4. Newnham, R., McGlone, M., Moar, N., Wilmshurst, J. & Vandergoes, M. The vegetation cover of New Zealand at the Last Glacial Maximum. Quat Sci Rev 74, 202–214 (2013).

Below, Pascale shared with us further details about her profile, career, prospects and future projects:  

1. Briefly introduce yourself. What is your origin story for how you got into science?
I’m lucky enough to come from a line of scientific thinkers on my mother’s side, and farmers on my father’s, so I’ve nurtured a love for the outdoors and the thrill of discovery my whole life— these twin loves manifested inevitably as a career in biology. As far as my passion for evolutionary biology, this is a bit more difficult to explain, being slightly more arcane. Maybe a romantic vision of the shadows cast by the great evolutionary thinkers in history is to blame—or a fascination with the constant flux of nature, its delicate balance and profound persistence. Who can say? Maybe it was just a notion of heading to the Galápagos myself and seeing what all that business with the finches was about with my own eyes.  
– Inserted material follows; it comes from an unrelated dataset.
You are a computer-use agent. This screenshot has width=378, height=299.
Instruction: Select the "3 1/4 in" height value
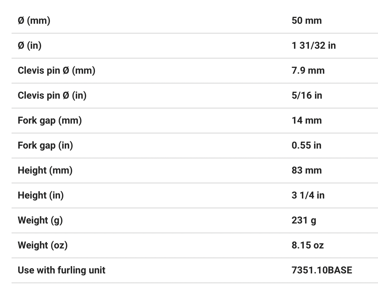point(308,195)
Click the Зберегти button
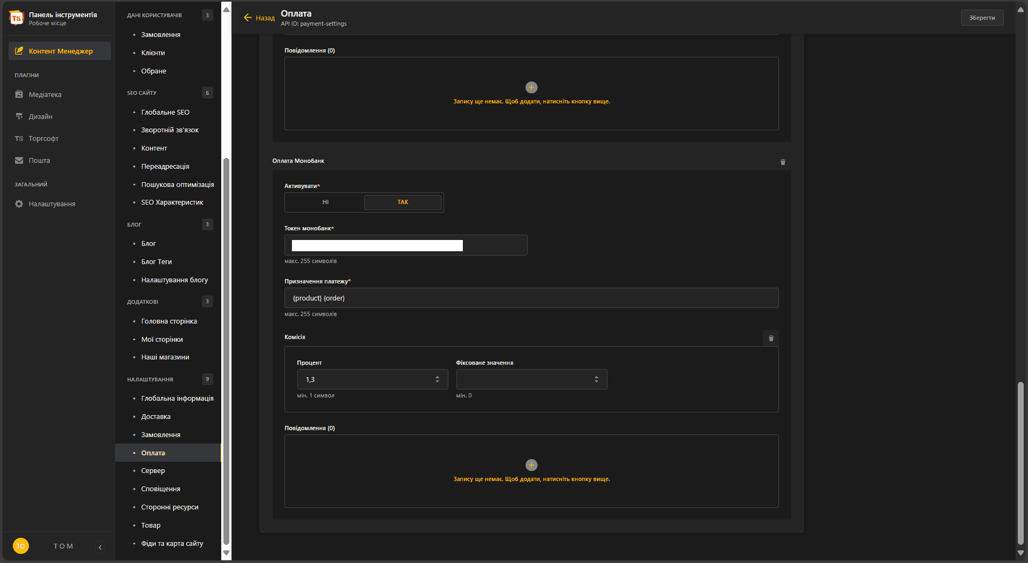1028x563 pixels. tap(981, 18)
2. How and/or why did you start working on this project?
Ornithology seems a somewhat inescapable field if one is interested in evolutionary questions—birds are astounding dispersers and fabulous evolvers, especially on islands. They are remarkable weathervanes for evolutionary change, adapting rapidly in behaviour and morphology to new conditions. Where better to head than Oceania, and Aotearoa New Zealand especially, to study them? Given the nation’s long isolation from other landmasses and its dramatic geological and climatological history, it is one of nature’s most interesting laboratories. I have become very interested in the impacts of environmental change on evolutionary trajectories. Nowhere else is better to ask such questions; the stage was set, the funding available, the passion pre-supplied—and there is still much to uncover about the nature and tempo of evolution on these isles.  
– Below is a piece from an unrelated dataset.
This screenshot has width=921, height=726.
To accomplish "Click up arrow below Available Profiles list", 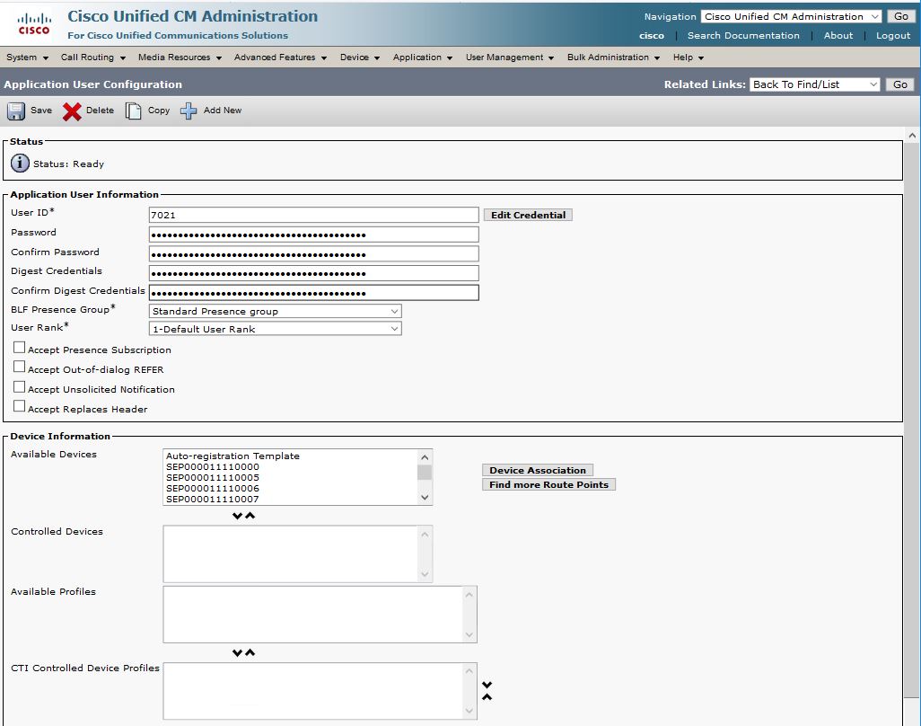I will [250, 653].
3. Were there any major challenges in this project? How did you overcome them?
Of course, all scientists face challenges. We overcome them by sheer force of will, an insatiable curiosity, and implacable stubbornness. Most often we overcome them thanks to the help of our friends, colleagues, supporters, and rivals.  

4. What do you think are the main take-home messages of this project?
The key takeaway, as far as the establishment of new species in Aotearoa NZ goes, is simple: change begets change. Continued development, clearing, and anthropogenic land use will result in a New Zealand that, in the short term, becomes less distinct biologically, and more like its neighbouring landmasses. Without immediate intervention to retain, expand, and protect native habitat types, endemic species will continue to be replaced by ‘invaders’. Our work shows this is a natural process, and in time these invaders will themselves perhaps become new, unique species. Unfortunately, this will take far longer than human collective memory allows!  
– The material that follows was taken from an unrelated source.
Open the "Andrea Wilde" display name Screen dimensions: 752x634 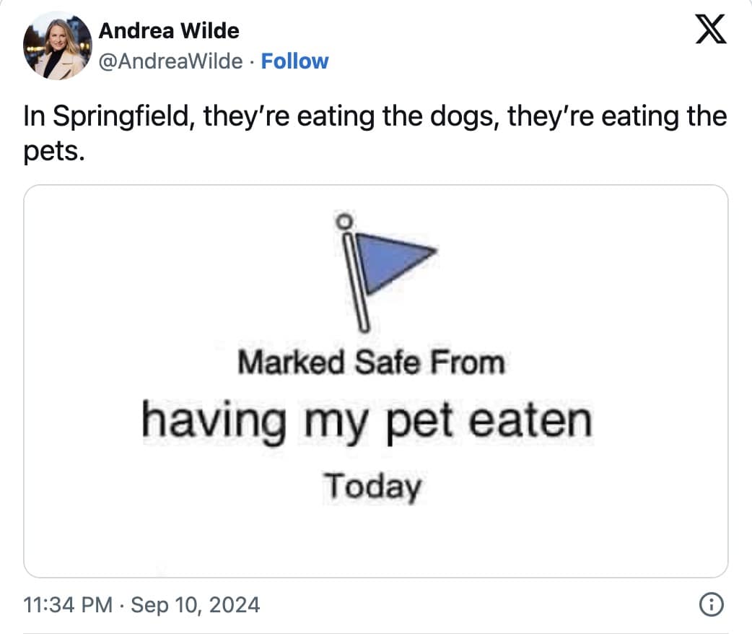click(x=168, y=31)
5. What do you think is missing in the field that you would like to work on?
I should quite like to work on a widespread invader—the humble house sparrow—which is an astonishing generalist and inhabits an absurd range of ecosystems. There is much opportunity to marry museum collections and fresh samples to assess their genomic variability across regions and habitats. Anyone keen to write up a fellowship in a year or two?  

6. Where do you see yourself in the near future?
See above with regards to future work—which I am hoping will take me to the northern hemisphere for home base, and across the globe for sample collection. The true dream!  

7. Free space to tell something you would like to remark.
A true delight to be invited to speak. I hope to come back!